# Best way to level logs for initial cut?



## Jim Timber (Dec 24, 2013)

I'm starting to think about building my bandsaw mill and wondering about how to make the leveling mechanisms?

Does anyone have a method that works well for them, or ideas on what they'd do differently if they were going to make changes to what they're using now?


----------



## Dave Boyt (Dec 26, 2013)

By leveling, I assume you are talking about leveling/supporting the track? If it is a portable band saw mill, it is hard to beat a screw-type leveling system. If you go this route, get good, solid jacks. I've had good luck with the Norwood jacks on my mill-- quick and easy to use, and good, solid support.. If it is to be a stationary mill, use adjustable feet or wedges. Wedges are cheap, but need to be adjusted on a regular basis. If you will be milling heavy logs with a light track, you would want to have a support under each crossbunk. Hope this helps.


----------



## Jim Timber (Dec 26, 2013)

Nope, actually I'm wondering about adjusting for taper in the log for the initial cut.

Some mills lack any provisions, and some use hydraulics. I don't plan on having hydraulics, at least not initially, so I'm wondering if there's any other good ways of doing the job?


----------



## betterbuilt (Dec 26, 2013)

I've seen scissor jack from a car being used.


----------



## Jim Timber (Dec 26, 2013)

That's a pretty good idea.


----------



## Dave Boyt (Dec 26, 2013)

That's what I do, but a hydraulic jack would probably be quicker and easier. I have a stump under the mill that I use for a stand. Problem with temporary solutions like that is that they tend to become permanent.


----------



## Jim Timber (Dec 26, 2013)

My mill will be fixed and hopefully under at least a roof before too long after being moved into the woods. I'd like to have a platform so I have something firm to walk on year round (no mud), but I don't think I want to do the work needed to make a slab (no truck access or well for that matter) until I know more of what I'm doing. 

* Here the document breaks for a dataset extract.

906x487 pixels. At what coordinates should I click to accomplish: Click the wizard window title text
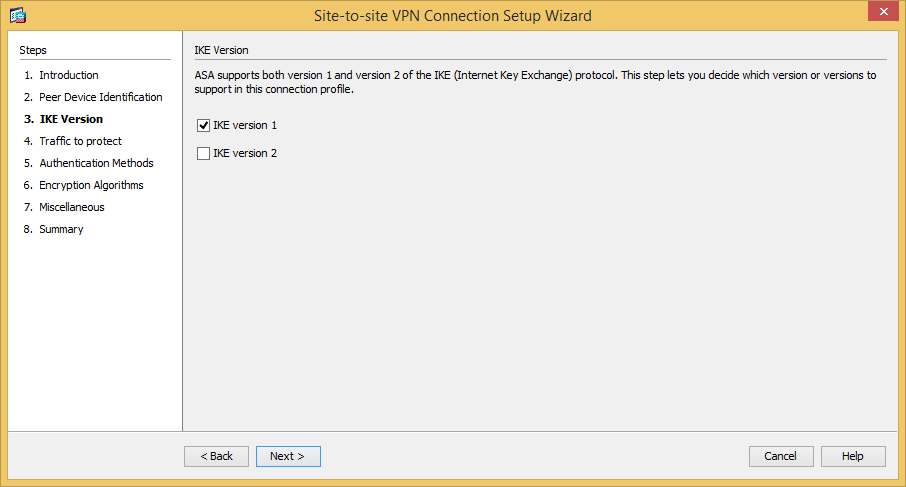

Bottle jacks are really slow too. Scissor jacks have the distinct advantage of being run with a motor - or at least are readily adaptable to one in the future (cordless drill's work great on them). I'm kinda embarrassed I didn't think of that.  I drive past my neighbors 5th wheel every day for 6 months out of the year and it has them for levelers on all 4 corners.


----------



## lps8 (Dec 26, 2013)

Here is a video showing a how I level my logs using a small winch from hf.



I have also made a log turner using 2 winches. One to raise and lower and one to rotate the chain with cleats. Cleats are not on this video and I added another set of sprockets to reduce speed and give the lift more power.



Larry


----------



## Jim Timber (Dec 27, 2013)

Those are nice accoutrements Larry. Do you have a thread on your mill?


----------